Ed Dickson isn't frustrated by his slow start, he's motivated

Ed Dickson

Ravens tight end Ed Dickson makes a catch during practice earlier this season. (Lloyd Fox, Baltimore Sun / August 19, 2013)

After three games, Ravens tight end Ed Dickson has more dropped passes than catches. He got booed in the home opener and his playing time in the pass offense might be decreasing.

But instead of sulking and making excuses Dickson just keeps working and working. He believes that his time will come eventually.

"Things may have gotten off to a rocky start but it is a long season," Dickson said. "As a team, it is working the way we want it to go. We want to keep getting better and I want to get better. Who knows? This might be a big week for me."

Until then, Dickson continues to be one of the team's top enigmas for the 2013 season. After starting tight end Dennis Pitta went down with a hip injury in the first week of training camp, most assumed Dickson would fill in.

He was just as big and certainly faster. This might have been his big season. But three games into his fourth year, Dickson has one catch for 13 yards. That's not good, especially when Billy Bajema, the team's so-called blocking tight end, has one catch for 18 yards.

It's far off his 2011 totals when Dickson had 54 receptions for 528 yards and five touchdowns. At times, he has just disappeared except when he drops passes.

Dickson has five drops so far.

"There is no frustration on my part or on the team's part," Dickson said. "It's coming along little by little and maybe this week I will get more involved in the passing game. I can only control the opportunities I've been given."

One of the best things about Dickson is that he is a stand up guy. He could have an excuse for the poor hands performances, but he won't use it. There is a tendency to forget that Dickson tore a hamstring early in training camp and didn't have a preseason.

He missed all four games.

"When you miss time — getting into rhythm, getting the kinks worked out and getting the rust off — it becomes a factor," Ravens tight ends coach Wade Harman. "But now that he has gotten a lot of work in practice, I think those things will start showing up in the games."

Everyone would like to see that soon. It's hard to get those pictures of Dickson dropping passes over the middle out of your head.

Some were low and others left Dickson vulnerable to big hits, but the general rule of the NFL is that if a ball touches a receivers' fingers tips, then he should catch it.

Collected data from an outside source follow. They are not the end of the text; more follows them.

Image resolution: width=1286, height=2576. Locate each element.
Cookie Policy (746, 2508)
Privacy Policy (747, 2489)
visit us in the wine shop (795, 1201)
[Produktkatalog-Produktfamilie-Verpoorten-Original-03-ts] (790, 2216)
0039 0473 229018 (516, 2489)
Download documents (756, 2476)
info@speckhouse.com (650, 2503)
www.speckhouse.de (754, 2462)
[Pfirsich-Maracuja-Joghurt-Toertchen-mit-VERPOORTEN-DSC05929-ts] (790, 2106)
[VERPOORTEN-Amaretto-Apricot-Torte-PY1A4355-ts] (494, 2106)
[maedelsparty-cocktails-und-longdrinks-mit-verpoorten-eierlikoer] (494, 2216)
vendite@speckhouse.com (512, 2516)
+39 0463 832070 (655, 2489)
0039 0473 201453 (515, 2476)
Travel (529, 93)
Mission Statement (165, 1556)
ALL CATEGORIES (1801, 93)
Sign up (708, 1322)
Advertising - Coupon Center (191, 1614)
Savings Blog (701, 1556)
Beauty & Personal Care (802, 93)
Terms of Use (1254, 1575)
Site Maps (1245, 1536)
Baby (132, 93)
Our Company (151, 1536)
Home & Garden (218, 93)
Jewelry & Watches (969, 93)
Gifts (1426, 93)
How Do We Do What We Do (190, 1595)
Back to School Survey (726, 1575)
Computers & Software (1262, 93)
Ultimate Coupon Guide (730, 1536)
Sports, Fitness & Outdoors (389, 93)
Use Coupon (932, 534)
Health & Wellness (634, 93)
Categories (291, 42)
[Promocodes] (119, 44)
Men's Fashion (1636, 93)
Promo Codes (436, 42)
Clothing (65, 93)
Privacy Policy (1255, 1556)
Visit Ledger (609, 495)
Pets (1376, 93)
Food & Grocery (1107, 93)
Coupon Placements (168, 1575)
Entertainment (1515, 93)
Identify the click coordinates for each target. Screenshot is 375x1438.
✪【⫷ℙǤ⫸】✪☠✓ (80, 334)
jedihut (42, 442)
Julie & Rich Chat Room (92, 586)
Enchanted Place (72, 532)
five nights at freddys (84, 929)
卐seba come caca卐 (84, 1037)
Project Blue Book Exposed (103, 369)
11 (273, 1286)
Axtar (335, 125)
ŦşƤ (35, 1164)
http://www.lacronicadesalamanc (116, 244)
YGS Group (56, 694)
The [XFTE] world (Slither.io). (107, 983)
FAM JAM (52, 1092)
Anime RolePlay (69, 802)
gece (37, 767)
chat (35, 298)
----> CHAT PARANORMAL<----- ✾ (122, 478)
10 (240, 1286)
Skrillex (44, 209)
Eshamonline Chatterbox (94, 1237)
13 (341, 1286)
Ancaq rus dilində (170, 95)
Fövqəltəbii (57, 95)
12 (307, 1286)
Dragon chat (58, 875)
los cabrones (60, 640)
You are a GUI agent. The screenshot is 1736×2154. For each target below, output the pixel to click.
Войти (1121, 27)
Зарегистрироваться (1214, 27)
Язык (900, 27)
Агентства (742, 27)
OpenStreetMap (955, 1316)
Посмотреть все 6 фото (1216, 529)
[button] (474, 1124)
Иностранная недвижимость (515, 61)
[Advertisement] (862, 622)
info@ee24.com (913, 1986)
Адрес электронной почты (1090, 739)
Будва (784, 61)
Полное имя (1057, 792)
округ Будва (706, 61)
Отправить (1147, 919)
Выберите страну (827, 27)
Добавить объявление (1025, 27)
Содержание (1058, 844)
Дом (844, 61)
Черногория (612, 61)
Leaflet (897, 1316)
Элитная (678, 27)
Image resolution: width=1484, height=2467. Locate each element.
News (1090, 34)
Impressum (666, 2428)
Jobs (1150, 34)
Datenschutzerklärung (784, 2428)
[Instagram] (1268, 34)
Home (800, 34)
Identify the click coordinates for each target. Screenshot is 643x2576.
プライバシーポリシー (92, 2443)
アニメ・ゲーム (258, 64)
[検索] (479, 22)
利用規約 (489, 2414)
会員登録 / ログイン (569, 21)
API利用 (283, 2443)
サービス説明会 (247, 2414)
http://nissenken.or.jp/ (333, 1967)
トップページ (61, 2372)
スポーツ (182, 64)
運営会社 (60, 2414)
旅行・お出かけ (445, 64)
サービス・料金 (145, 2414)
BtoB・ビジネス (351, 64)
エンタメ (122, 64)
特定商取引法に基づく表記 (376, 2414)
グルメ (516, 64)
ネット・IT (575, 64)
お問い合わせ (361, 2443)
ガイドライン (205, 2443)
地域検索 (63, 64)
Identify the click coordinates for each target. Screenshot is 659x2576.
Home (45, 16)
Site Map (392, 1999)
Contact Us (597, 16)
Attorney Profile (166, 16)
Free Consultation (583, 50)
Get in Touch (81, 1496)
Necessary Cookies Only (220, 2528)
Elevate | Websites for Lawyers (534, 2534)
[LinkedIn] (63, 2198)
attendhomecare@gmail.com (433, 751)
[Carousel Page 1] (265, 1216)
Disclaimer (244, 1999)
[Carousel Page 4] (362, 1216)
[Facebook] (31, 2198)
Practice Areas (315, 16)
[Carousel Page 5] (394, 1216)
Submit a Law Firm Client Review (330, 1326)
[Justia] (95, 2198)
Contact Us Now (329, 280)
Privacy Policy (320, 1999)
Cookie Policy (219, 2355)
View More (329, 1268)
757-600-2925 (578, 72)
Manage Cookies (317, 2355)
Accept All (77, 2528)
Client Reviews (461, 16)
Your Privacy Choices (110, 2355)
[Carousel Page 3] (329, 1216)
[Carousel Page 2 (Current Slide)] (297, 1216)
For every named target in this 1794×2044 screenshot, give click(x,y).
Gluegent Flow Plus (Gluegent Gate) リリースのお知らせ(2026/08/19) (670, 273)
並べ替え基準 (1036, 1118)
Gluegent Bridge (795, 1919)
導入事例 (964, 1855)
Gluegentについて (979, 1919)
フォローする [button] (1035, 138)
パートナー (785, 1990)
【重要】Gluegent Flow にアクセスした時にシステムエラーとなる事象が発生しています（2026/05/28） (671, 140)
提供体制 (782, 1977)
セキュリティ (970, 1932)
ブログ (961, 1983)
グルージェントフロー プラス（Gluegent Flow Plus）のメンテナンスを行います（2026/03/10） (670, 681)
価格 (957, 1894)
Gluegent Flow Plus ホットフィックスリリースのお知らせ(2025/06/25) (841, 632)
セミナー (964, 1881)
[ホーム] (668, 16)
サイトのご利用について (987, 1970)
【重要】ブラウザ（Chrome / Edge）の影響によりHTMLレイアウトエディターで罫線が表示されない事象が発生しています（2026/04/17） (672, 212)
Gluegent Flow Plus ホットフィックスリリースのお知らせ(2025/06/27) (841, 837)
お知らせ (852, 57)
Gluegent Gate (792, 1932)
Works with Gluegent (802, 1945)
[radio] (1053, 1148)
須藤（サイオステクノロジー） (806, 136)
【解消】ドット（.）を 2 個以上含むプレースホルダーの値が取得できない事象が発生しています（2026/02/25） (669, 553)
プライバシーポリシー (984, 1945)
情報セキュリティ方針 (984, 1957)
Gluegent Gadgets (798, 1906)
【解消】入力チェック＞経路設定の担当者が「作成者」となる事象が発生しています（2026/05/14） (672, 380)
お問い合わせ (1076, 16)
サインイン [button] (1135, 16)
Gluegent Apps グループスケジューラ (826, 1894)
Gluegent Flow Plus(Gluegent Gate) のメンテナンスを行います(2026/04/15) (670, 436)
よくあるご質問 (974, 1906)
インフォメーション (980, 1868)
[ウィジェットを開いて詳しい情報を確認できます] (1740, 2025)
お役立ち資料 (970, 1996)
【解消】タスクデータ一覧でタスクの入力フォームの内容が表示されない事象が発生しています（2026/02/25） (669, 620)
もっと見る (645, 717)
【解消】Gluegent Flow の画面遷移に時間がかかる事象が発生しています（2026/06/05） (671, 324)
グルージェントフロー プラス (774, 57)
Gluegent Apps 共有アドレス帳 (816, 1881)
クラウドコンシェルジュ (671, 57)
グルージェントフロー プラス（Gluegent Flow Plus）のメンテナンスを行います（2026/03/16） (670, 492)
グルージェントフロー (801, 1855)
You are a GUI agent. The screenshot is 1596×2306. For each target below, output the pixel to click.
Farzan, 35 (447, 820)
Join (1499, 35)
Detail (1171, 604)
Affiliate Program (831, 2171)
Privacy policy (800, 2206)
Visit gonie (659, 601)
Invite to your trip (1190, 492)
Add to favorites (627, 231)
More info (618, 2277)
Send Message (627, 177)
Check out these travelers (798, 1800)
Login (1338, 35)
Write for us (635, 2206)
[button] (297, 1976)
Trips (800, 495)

In the last two games, Dickson has been targeted only once in each of those contests. He dropped the pass over the middle against the Cleveland Browns, but caught an 18 yard pass in the second quarter versus the Houston Texans. But the play was nullified because of a Ravens holding penalty.

Dickson, though, works on. After a lot of practices, he stays on the field catching passes.

"I don't make excuses for me, I think I should catch every single ball regardless if it's a good or bad pass," Dickson said. "I'm strong mentally. I can't go in the dumps because the team needs me to do well. Ask Joe, he hasn't lost confidence in me and I will continue to work with him so we can get on the same page. We're getting there."

It will be interesting to see if Joe Flacco and Dickson will develop that type of chemistry. Last week against Houston, tight end Dallas Clark teamed with Flacco for four catches for 46 yards, a couple of them on third down.

Dickson isn't concerned. He'll fill whatever role the Ravens need him to play. Against Houston, he had a good game blocking especially in the second half when the Ravens wanted to run the ball.

As the Ravens third-round pick out of Oregon, Dickson was thought of more as a receiver than a blocker because of the Ducks' wide open offense.

"Learning to block is tough, especially for guys who came out of spread offenses," Harman said. "At Oregon, Ed didn't spend a lot of time with his hand on the ground. That is an area where he has made a lot of improvement.

"He is a tough kid mentally and has an understanding that you go through rough periods where you don't always perform as well as you expect.Look at Torrey Smith. He had a couple of tough games and then he scores three touchdowns in the first quarter of that game against St. Louis. You have to keep focused on the task at hand, not worrying about the last play."

Dickson remains calm and confident even though he is in the final year of his contract. He still sees himself being the ultimate and complete tight end.

'I'm going to do whatever they need me to do," Dickson said. "I'm not going to be one of those guys who just says get me the ball, get me the ball. My time and opportunities will come, just like in last year's Super Bowl when I made two big catches. Being around a wily veteran like Dallas Clark, he has taught me to tune out the distractions and play.

"My job isn't about pouting, it's helping this team get a W every week. As for the contract, you can't get into that mindset. The business end will take care of itself. My time will come, but for now, it's helping this team get another Super Bowl ring."